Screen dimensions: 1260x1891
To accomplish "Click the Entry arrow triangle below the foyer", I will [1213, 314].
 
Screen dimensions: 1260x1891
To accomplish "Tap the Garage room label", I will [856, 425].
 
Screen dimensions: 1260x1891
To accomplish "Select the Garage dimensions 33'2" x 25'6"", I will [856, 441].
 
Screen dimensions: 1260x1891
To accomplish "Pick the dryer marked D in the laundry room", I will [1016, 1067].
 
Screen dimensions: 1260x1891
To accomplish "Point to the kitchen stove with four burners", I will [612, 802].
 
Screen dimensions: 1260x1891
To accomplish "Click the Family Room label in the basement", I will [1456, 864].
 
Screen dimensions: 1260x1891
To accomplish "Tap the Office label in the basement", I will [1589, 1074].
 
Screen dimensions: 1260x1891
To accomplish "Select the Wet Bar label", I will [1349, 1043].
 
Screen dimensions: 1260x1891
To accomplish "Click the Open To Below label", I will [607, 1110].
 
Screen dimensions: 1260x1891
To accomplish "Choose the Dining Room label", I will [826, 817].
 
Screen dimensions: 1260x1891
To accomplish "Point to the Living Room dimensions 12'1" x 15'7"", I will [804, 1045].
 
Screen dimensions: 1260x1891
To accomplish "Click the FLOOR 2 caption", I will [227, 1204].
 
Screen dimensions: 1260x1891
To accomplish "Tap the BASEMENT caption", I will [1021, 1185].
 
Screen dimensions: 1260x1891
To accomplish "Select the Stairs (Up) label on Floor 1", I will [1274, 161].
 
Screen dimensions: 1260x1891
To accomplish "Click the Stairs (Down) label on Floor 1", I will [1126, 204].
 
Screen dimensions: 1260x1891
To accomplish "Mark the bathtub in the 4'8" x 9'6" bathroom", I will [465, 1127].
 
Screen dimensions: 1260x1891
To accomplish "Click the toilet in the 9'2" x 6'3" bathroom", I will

* [THE TASK] Reproduce all of the material above line for line, without changing a single character.

* [EXERCISE RESPONSE]
Screen dimensions: 1260x1891
To accomplish "Click the Entry arrow triangle below the foyer", I will [1213, 314].
 
Screen dimensions: 1260x1891
To accomplish "Tap the Garage room label", I will [856, 425].
 
Screen dimensions: 1260x1891
To accomplish "Select the Garage dimensions 33'2" x 25'6"", I will [856, 441].
 
Screen dimensions: 1260x1891
To accomplish "Pick the dryer marked D in the laundry room", I will [1016, 1067].
 
Screen dimensions: 1260x1891
To accomplish "Point to the kitchen stove with four burners", I will [612, 802].
 
Screen dimensions: 1260x1891
To accomplish "Click the Family Room label in the basement", I will [1456, 864].
 
Screen dimensions: 1260x1891
To accomplish "Tap the Office label in the basement", I will [1589, 1074].
 
Screen dimensions: 1260x1891
To accomplish "Select the Wet Bar label", I will [1349, 1043].
 
Screen dimensions: 1260x1891
To accomplish "Click the Open To Below label", I will [607, 1110].
 
Screen dimensions: 1260x1891
To accomplish "Choose the Dining Room label", I will [826, 817].
 
Screen dimensions: 1260x1891
To accomplish "Point to the Living Room dimensions 12'1" x 15'7"", I will [804, 1045].
 
Screen dimensions: 1260x1891
To accomplish "Click the FLOOR 2 caption", I will [227, 1204].
 
Screen dimensions: 1260x1891
To accomplish "Tap the BASEMENT caption", I will [1021, 1185].
 
Screen dimensions: 1260x1891
To accomplish "Select the Stairs (Up) label on Floor 1", I will [1274, 161].
 
Screen dimensions: 1260x1891
To accomplish "Click the Stairs (Down) label on Floor 1", I will [1126, 204].
 
Screen dimensions: 1260x1891
To accomplish "Mark the bathtub in the 4'8" x 9'6" bathroom", I will [465, 1127].
 
Screen dimensions: 1260x1891
To accomplish "Click the toilet in the 9'2" x 6'3" bathroom", I will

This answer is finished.